On the other hand, this approach does not give
the necessary level of information flow
diversification. If the “opposite” part of the object
space contain a considerable amount of objects
looked for, then density of data flows to the root
service and its nearby services will rise significantly.
As a result, when clients show noticeable activity,
then the object space will degrade inevitably.
Moreover, objects are not as permanent as
associations between domains and addresses.

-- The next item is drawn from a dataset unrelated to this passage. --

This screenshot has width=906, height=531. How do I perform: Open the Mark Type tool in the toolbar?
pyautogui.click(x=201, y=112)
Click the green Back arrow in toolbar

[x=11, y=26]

Objects can be created, deleted, or modified
actively. And having taken into account that this
approach requires to propagate object registries from
terminal services toward the root one, we conclude
that this propagation itself will result in absolute
efficiency degradation for the object space
regardless of any other aspects.
Therefore this approach, based on object
registries, can not be used in the integrated object
space being global. But is there any alternative
which does not result in the object space’s
degradation during extension? Yes, there is.
The key to alternative solution is such way of
object identification within the integrated object
space which ensures efficiency of looking for the
terminal service storing the object. Of course, the
simplest decision here is to use a terminal service’s
address as a part of object identification. But this
decision will impose strict restrictions on object
space flexibility. For instance, if one decides to split
one service on two or to move some objects between
services, then it will require modification of all
references to the objects being moved, which is
impossible in general case since the amount of
references may be enormous and their placement is
not always known. Therefore we can not use the
terminal service as a part of object identification.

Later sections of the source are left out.